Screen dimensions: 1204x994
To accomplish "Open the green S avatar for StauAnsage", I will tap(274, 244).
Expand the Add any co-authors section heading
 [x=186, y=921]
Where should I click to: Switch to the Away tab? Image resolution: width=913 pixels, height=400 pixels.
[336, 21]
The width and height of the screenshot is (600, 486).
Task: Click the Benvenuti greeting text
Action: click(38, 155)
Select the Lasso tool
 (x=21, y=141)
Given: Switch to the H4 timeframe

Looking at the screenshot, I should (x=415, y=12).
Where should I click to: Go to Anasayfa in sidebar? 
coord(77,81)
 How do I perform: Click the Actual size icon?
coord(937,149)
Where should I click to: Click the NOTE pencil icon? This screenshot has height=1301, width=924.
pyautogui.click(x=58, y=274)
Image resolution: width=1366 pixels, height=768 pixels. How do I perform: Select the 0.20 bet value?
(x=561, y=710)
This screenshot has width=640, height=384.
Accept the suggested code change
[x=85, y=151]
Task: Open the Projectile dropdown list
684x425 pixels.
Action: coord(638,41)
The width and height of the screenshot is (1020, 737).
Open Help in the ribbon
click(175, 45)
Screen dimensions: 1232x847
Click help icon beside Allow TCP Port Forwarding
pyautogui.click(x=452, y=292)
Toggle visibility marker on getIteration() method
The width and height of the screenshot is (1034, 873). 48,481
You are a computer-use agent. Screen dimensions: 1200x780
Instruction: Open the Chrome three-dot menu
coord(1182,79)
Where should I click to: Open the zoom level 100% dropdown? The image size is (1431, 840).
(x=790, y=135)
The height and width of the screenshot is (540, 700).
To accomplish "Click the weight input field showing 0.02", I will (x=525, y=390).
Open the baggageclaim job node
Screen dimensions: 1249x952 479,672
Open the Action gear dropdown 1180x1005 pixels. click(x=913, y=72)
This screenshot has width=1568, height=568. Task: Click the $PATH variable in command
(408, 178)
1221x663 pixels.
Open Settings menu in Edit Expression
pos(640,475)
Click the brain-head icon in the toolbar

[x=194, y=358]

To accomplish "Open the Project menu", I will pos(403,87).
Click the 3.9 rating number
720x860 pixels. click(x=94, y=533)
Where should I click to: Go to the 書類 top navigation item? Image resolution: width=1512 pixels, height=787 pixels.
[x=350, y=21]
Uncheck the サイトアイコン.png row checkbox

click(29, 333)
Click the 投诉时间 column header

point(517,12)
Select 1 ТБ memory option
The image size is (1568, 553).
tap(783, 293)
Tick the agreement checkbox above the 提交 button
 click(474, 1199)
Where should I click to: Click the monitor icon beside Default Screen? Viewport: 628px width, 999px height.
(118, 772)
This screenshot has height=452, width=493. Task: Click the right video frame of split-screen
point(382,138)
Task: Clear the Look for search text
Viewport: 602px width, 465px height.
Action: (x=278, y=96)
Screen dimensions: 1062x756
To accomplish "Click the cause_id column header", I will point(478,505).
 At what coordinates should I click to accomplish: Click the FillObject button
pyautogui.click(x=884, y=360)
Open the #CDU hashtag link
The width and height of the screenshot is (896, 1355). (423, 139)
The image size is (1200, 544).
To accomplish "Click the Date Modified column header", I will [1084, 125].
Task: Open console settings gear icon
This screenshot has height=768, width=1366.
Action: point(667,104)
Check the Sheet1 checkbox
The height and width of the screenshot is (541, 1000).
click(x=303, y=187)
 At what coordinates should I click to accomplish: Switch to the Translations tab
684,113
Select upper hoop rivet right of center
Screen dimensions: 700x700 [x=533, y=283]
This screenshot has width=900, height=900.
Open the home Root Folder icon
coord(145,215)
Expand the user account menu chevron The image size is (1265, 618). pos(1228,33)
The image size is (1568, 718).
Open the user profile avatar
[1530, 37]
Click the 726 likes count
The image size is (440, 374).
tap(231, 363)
______________________________
WORK INSTRUCTION
Find the line with "The height and width of the screenshot is (541, 1000)." in the listing. Reproduce it and all the lines after it, exactly, through the last line.

ANSWER TO THE EXERCISE
The height and width of the screenshot is (541, 1000).
click(x=303, y=187)
 At what coordinates should I click to accomplish: Switch to the Translations tab
684,113
Select upper hoop rivet right of center
Screen dimensions: 700x700 [x=533, y=283]
This screenshot has width=900, height=900.
Open the home Root Folder icon
coord(145,215)
Expand the user account menu chevron The image size is (1265, 618). pos(1228,33)
The image size is (1568, 718).
Open the user profile avatar
[1530, 37]
Click the 726 likes count
The image size is (440, 374).
tap(231, 363)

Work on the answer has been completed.